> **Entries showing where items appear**
"""
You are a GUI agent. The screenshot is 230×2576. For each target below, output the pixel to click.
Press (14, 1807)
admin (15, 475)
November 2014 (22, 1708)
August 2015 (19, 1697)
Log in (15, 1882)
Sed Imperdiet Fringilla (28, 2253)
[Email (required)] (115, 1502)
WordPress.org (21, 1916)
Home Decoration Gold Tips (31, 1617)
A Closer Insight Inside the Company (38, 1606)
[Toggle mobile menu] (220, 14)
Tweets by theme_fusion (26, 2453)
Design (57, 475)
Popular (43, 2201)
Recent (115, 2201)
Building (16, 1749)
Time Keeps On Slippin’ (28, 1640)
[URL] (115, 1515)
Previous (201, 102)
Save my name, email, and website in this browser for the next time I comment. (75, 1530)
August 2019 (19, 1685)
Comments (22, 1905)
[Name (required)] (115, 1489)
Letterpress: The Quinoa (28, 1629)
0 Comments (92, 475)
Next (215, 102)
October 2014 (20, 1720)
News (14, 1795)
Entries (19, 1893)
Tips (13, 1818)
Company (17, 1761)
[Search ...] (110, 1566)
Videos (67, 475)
"""
> **Given exercise**
List every line in the items above that contains the string "Company". Matching is case-sensitive.

> **Task answer**
A Closer Insight Inside the Company (38, 1606)
Company (17, 1761)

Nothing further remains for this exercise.